**How to complete this task**
Rewrite the lines between the one holding "In order to click on combination-label: (1)+(5)" and the one holding "What are the", inclusive, changing "screenshot" to "image" and keeping everything else the same.

[Lines taken from a dataset]
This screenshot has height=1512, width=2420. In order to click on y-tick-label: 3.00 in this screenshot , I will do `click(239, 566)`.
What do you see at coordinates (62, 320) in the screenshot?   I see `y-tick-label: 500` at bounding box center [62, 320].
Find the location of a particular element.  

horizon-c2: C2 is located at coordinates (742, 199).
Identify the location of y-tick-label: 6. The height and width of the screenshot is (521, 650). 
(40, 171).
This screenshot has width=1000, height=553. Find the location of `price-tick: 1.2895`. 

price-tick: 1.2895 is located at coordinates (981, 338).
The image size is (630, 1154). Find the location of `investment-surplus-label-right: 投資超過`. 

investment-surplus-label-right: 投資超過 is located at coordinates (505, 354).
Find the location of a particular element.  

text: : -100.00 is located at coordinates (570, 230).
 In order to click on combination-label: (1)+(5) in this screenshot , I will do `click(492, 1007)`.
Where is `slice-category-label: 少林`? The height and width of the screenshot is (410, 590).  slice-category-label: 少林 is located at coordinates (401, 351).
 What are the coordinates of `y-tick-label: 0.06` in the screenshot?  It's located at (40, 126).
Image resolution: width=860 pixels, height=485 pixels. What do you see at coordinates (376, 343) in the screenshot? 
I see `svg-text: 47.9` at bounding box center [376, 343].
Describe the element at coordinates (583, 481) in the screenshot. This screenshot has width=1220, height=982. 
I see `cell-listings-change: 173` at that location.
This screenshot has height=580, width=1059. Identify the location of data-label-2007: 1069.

**Final answer**
 In order to click on combination-label: (1)+(5) in this image , I will do `click(492, 1007)`.
Where is `slice-category-label: 少林`? The height and width of the image is (410, 590).  slice-category-label: 少林 is located at coordinates (401, 351).
 What are the coordinates of `y-tick-label: 0.06` in the image?  It's located at (40, 126).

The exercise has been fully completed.